Problem 1.1 in CLRS asks what seems a basic question, which is to get an intuition about how different algorithmic complexities grow with the size of the input.

The question asks:

For each function $f(n)$ and time $t$ in the following table, determine the largest size $n$ of a problem that can be solved in time $t,ドル assuming that the algorithm to solve the problem takes $f(n)$ microseconds.

The time periods are 1 second, 1 minute, 1 hour, 1 day, 1 month, 1 year, 1 century.

The functions $f(n)$ are seemingly common time complexities that arise in algorithms frequently, the list being:

$$ \log_2n, \quad \sqrt{n}, \quad n, \quad n \log_2 n, \quad n^2, \quad n^3, \quad 2^n \quad \text{and} \quad n!$$

Most are fairly straightforward algebraic manipulations.
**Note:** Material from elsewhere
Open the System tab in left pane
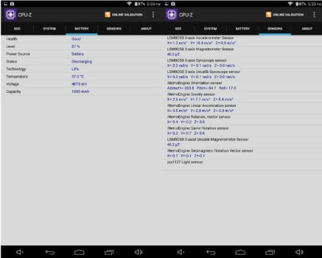Viewport: 322px width, 258px height. point(49,29)
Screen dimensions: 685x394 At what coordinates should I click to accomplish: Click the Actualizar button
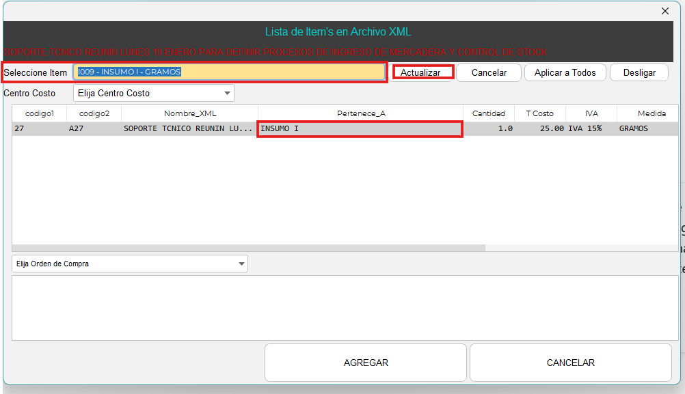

I am struggling with two of these, and both for the same reason:

If $c$ is the time in microseconds, the two I am struggling with are $$ n \log_2 n = c$$ $$ n! \sim \sqrt{2\pi n} \left(\frac{n}{e}\right)^n = c$$

For $n!$ I thought of using Stirling's Approximation.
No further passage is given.